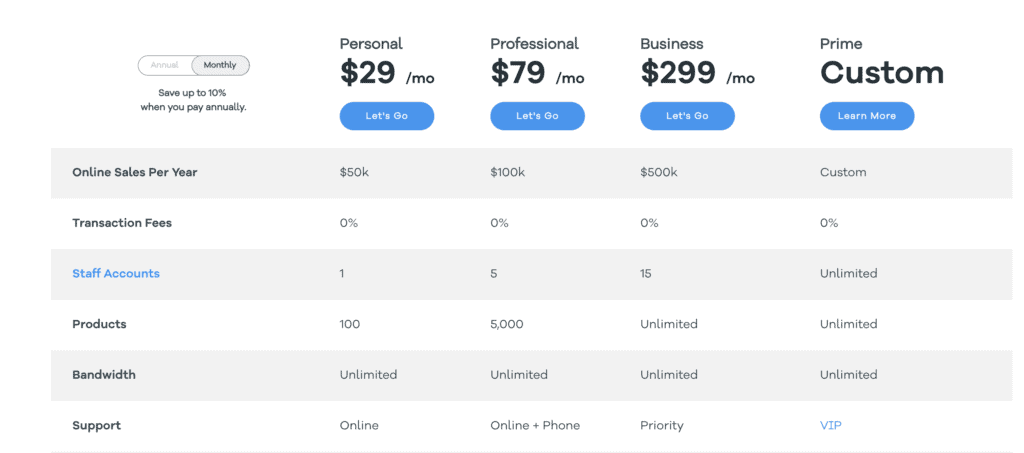
Task: Click the Transaction Fees row label
Action: (122, 223)
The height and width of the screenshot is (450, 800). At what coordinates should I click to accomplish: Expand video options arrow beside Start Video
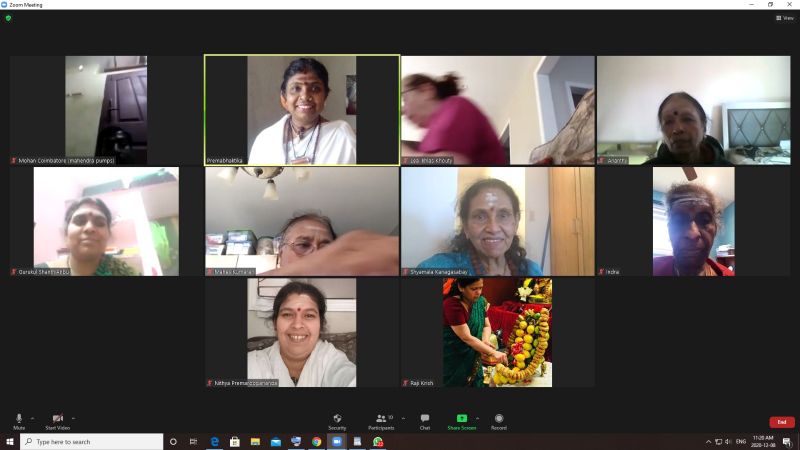[x=74, y=417]
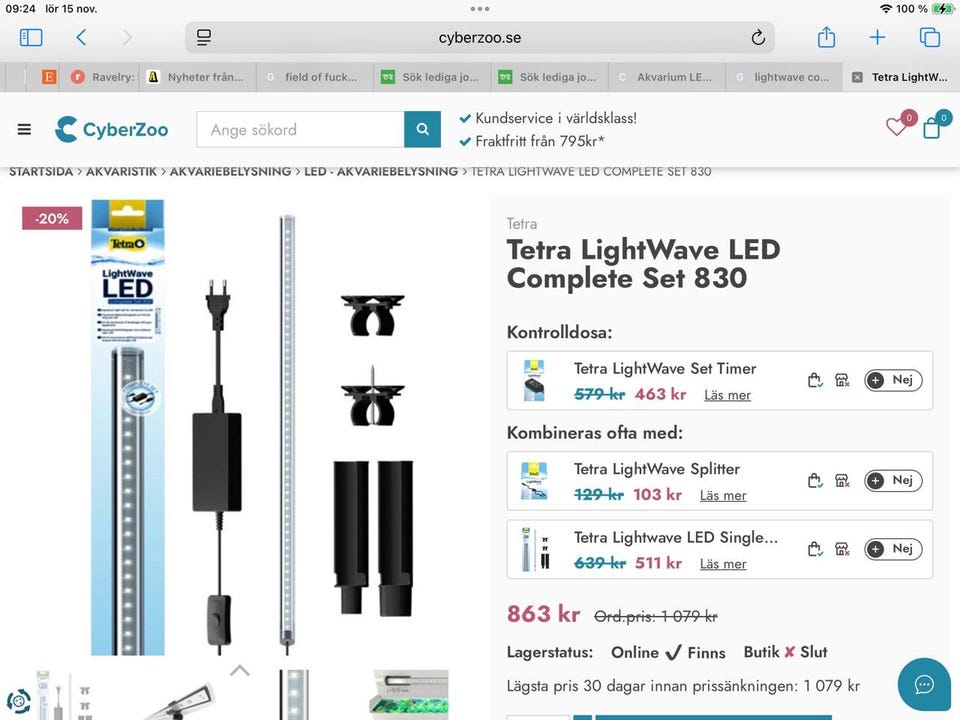960x720 pixels.
Task: Open Läs mer for LightWave Splitter
Action: [723, 495]
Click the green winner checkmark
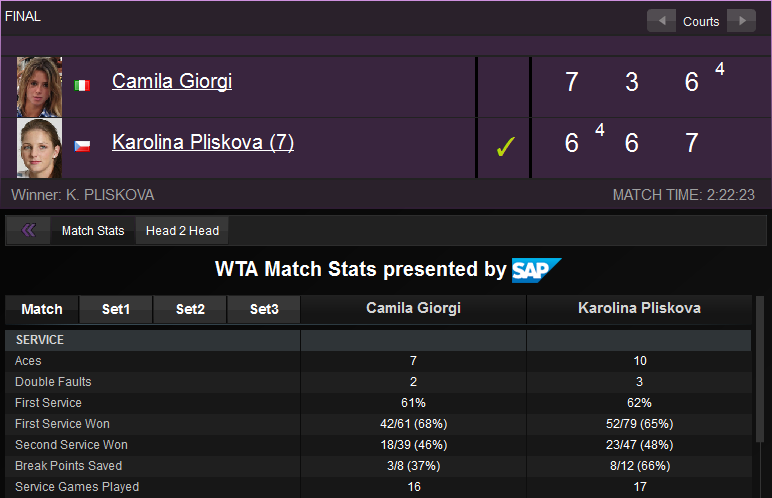772x498 pixels. coord(505,147)
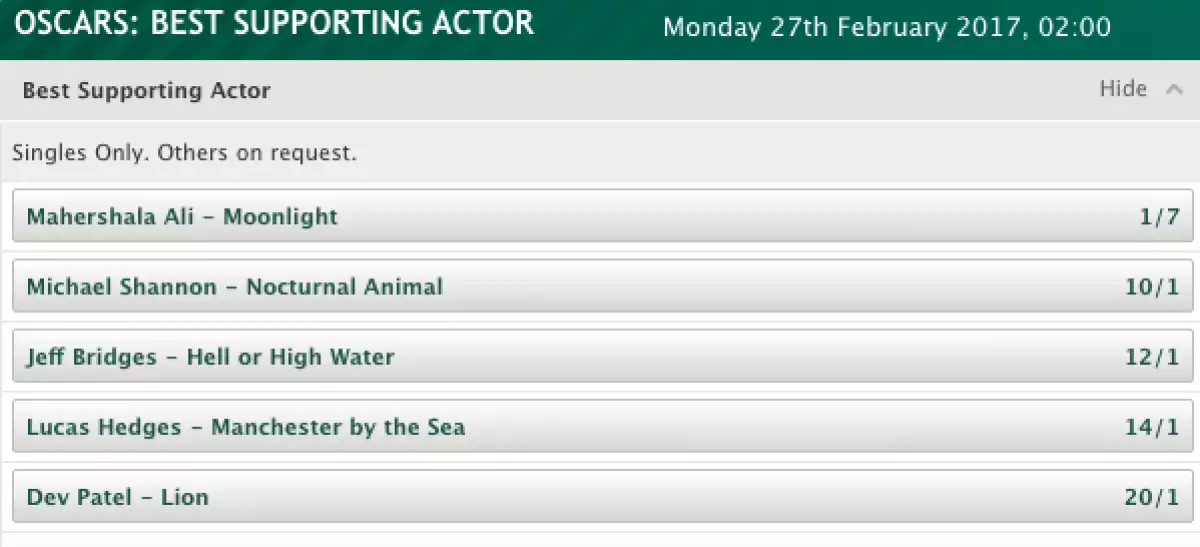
■ ■ ■
TASK DESCRIPTION: Put the records above into a JSON list of strings with one entry per line and no blank lines. Leave the pictures out.

WORKED ANSWER:
[
  "Task: Click the Transaction Fees row label",
  "Action: (122, 223)",
  "The height and width of the screenshot is (450, 800). At what coordinates should I click to accomplish: Expand video options arrow beside Start Video",
  "[x=74, y=417]",
  "960x720 pixels.",
  "Task: Open Läs mer for LightWave Splitter",
  "Action: [723, 495]",
  "Click the green winner checkmark",
  "772x498 pixels. coord(505,147)"
]